GOP 2016 contender Ted Cruz is turning the tables on a question about abortion, observing that the Democrats know abortion is highly controversial, so much so that in 2012 they plotted to fabricate the narrative that Republicans wanted to ban contraceptives rather than broadcast their own support of abortion-on-demand.

Cruz responded to host Chuck Todd during an MSNBC town hall:

Name the last presidential race where Democrats campaigned trumpeting their support for abortion. You think about the 2012 election. The 2012 election the Democrats focused over and over again on the war on women, which was a totally made up threat. But it focused on contraceptives. It wasn’t on abortion. It was on contraceptives…Listen, I have been around conservatives my entire life.

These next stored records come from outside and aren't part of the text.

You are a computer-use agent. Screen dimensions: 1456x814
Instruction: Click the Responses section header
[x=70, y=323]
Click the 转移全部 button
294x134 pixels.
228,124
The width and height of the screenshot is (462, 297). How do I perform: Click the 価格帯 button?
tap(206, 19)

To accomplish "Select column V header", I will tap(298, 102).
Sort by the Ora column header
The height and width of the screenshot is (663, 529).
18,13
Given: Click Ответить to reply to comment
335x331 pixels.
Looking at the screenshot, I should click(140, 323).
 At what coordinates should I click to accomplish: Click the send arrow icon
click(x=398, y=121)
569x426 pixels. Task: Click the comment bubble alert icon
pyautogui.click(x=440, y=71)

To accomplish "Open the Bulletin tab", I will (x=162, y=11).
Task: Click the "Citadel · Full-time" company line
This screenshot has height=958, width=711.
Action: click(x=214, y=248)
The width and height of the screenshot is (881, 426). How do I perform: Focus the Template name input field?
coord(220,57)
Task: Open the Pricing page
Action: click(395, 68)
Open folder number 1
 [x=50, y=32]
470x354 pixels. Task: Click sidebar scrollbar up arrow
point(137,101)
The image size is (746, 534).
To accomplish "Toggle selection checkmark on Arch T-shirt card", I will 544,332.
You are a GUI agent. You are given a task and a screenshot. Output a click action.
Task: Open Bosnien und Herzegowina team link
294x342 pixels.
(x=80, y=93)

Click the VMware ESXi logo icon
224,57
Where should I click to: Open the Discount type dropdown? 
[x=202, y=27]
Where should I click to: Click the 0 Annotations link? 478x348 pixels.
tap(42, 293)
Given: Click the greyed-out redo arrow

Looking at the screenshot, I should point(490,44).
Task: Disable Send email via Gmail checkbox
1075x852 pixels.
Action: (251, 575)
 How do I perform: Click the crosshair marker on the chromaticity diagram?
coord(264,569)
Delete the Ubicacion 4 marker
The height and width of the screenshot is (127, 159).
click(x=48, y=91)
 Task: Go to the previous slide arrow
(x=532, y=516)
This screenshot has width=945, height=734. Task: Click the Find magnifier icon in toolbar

I have never met a single human being, in any place, who wanted to ban contraceptives.

“There’s some people that are not thrilled with it,” Todd said. “Not for religious reasons.”

Cruz replied:

Listen. There are people who because of their faith don’t use contraceptives. That’s – you have a right to follow your faith. That’s not my faith. I’m Southern Baptist. My faith doesn’t have a problem with contraceptives but I respect those whose faith differs from mine and the great thing about our country is you can live according to your faith. If you’re faith says don’t use birth control then you don’t use it. You know, in my family, I’ve joked. Heidi and I have two little girls. I’m very glad we don’t have 17.

Cruz then interjected two of the left’s favorite words – “tolerance” and “diversity” – and used them to explain how Christians of different faith traditions respect each other’s beliefs on contraception, yet are still pro-life:

You know, we can have some tolerance and some diversity. But the fact that the Democrats had to create this made up threat on contraceptives shows that most Americans want to protect life. And I hope that we have a culture that values every human life from the moment of conception to the moment of natural death.

In July of 2014, Cruz blasted Senate Democrats for their effort to overturn the Supreme Court’s Hobby Lobby decision that President Barack Obama’s HHS contraceptive mandate violates the Religious Freedom Restoration Act (RFRA). In addition, he criticized the Obama administration for punishing the Little Sisters of the Poor and waging war against the Catholic Church by coercing these religious groups to provide free contraceptives and abortion-inducing drugs to their employees when these items violate the tenets of their faith.

Cruz resisted Todd’s questions on the issue of “personhood,” or assigning constitutional rights to the unborn. Nevertheless, he did sign a pledge in Georgia last year to support a personhood amendment to the U.S. Constitution.

Though pro-life activists believe in the dignity of human life from conception, some leaders have opposed “personhood” efforts as a legislative strategy in the states because they generally fail to be approved in anticipation of not being upheld by the Supreme Court.

“I told you I’m not going to get into the labels, but what I will say is we should protect life,” Cruz said after being pressed by Todd on the issue.

Cruz reiterated that he is not interested in restricting birth control or in vitro fertilization.

“I think parents who are struggling to create life, to have a child, that is a wonderful thing,” he said.